> **WHAT IS EXPECTED**:
For each line below that includes the word "banner", make a copy.

ENTRIES SHOWN Start Marker

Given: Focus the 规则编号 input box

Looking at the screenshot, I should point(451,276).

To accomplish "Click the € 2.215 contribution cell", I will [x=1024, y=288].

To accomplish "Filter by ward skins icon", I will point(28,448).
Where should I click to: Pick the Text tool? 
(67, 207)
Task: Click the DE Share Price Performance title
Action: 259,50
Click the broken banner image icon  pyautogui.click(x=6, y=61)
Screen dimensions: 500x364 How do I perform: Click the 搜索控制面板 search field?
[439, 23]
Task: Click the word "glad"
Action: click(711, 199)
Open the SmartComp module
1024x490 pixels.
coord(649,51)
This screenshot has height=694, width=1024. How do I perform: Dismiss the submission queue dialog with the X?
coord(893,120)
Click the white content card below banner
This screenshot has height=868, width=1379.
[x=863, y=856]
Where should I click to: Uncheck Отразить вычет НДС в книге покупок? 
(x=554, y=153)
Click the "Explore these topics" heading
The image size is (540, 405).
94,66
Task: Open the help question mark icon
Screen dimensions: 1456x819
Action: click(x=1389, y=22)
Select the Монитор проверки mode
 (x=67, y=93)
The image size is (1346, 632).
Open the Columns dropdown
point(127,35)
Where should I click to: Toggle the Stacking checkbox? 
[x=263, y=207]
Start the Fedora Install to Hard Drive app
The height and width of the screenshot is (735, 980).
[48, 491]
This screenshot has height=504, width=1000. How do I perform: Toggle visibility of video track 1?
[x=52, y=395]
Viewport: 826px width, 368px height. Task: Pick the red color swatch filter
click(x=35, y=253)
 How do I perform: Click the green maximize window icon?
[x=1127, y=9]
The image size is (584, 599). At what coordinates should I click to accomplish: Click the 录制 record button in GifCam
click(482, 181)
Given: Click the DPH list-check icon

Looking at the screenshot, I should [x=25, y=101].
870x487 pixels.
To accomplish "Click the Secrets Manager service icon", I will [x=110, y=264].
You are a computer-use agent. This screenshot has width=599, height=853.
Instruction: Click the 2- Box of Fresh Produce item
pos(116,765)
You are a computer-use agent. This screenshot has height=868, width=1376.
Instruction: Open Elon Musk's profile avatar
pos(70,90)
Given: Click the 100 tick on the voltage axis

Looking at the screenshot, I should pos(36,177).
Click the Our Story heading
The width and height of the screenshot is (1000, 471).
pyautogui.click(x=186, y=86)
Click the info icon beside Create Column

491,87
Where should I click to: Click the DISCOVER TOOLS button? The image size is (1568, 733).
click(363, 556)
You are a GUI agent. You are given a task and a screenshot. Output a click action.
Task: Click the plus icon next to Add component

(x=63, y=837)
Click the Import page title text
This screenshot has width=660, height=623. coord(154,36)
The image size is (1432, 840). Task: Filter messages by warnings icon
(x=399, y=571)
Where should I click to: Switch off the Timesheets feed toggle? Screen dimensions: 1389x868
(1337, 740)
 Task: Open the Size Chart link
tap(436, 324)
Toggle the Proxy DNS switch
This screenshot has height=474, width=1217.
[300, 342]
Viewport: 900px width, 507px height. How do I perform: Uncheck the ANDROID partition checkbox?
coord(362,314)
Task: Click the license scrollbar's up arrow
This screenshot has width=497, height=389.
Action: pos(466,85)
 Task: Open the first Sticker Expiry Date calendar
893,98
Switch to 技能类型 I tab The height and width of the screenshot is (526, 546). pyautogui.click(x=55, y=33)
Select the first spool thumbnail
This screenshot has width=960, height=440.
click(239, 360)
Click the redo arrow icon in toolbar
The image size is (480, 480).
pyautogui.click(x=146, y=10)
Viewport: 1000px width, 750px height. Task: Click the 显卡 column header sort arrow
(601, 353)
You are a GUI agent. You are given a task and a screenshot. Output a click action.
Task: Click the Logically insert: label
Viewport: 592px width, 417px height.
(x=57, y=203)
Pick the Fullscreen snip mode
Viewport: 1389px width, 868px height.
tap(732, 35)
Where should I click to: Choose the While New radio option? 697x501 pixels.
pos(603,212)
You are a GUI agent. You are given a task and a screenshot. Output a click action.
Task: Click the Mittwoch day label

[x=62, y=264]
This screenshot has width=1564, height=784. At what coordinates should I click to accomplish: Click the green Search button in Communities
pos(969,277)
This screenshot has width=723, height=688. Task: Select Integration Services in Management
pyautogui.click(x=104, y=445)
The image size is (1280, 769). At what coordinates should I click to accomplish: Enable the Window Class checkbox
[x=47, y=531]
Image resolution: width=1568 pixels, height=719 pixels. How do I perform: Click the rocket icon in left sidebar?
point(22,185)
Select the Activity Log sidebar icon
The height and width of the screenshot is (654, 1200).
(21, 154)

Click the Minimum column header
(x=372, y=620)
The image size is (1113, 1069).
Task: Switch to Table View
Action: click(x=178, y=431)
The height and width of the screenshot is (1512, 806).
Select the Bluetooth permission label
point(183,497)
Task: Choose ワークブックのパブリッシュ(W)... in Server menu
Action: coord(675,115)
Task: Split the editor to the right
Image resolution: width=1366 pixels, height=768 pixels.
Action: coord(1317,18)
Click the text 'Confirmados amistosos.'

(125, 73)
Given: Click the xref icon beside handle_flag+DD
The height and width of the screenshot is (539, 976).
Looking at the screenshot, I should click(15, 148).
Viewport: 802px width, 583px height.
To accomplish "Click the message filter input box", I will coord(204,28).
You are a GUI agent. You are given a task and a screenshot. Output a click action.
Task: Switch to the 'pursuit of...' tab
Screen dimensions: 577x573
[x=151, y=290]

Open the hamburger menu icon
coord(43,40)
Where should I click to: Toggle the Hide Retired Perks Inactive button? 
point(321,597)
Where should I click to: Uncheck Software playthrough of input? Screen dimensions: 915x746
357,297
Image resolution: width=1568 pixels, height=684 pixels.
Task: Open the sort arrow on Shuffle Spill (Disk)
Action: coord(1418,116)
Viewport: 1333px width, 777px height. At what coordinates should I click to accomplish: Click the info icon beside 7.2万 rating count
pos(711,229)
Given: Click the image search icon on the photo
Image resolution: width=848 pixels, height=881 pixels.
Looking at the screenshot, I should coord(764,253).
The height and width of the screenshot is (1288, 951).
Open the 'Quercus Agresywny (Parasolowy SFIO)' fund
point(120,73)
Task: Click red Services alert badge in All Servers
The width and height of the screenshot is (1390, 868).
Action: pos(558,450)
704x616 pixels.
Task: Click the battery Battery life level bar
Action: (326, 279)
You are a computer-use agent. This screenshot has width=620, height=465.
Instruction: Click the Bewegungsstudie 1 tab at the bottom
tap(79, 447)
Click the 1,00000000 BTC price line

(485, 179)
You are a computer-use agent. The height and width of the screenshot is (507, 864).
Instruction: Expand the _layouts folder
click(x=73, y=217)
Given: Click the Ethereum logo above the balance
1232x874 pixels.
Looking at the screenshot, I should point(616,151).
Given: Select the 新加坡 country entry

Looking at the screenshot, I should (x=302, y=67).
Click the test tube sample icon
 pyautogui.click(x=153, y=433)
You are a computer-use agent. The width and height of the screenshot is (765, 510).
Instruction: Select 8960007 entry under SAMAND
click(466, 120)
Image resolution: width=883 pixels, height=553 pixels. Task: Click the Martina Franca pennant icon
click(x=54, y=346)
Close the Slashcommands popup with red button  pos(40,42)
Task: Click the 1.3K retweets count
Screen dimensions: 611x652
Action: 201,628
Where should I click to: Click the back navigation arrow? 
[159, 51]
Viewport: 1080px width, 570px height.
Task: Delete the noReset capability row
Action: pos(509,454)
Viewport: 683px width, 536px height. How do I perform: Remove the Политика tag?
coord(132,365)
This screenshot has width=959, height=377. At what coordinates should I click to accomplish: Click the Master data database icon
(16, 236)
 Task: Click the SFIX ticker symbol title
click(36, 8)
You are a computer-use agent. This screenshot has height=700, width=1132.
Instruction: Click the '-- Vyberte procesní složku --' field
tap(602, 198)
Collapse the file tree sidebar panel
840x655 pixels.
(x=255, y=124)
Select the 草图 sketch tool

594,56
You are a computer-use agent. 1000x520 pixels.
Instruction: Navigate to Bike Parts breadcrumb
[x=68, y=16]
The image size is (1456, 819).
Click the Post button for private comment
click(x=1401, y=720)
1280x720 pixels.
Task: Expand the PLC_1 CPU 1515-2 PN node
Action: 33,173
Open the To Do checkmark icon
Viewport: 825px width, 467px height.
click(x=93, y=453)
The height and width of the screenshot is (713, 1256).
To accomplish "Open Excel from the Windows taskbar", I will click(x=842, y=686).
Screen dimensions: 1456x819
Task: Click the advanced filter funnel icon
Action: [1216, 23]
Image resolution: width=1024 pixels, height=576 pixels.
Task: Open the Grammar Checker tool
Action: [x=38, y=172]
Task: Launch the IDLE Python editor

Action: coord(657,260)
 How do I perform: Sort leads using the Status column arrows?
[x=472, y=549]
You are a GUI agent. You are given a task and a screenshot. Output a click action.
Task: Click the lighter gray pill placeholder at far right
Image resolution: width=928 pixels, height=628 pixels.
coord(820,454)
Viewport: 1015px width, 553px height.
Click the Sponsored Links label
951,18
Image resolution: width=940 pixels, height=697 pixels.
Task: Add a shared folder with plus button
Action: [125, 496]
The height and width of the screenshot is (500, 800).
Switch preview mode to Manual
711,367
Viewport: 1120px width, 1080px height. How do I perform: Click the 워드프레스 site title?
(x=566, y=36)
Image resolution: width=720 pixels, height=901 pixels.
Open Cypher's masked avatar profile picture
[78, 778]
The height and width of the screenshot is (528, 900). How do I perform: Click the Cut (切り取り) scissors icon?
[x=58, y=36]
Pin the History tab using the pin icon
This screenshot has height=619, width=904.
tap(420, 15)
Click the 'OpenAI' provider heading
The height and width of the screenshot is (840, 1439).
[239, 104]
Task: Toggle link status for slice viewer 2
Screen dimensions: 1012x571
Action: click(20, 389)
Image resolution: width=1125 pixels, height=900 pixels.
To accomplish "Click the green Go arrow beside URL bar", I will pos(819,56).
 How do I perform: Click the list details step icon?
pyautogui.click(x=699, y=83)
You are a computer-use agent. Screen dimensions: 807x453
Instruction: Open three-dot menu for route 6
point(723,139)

ENTRIES SHOWN End Marker

> **OUTPUT FOR THIS TASK**:
Click the broken banner image icon  pyautogui.click(x=6, y=61)
Click the white content card below banner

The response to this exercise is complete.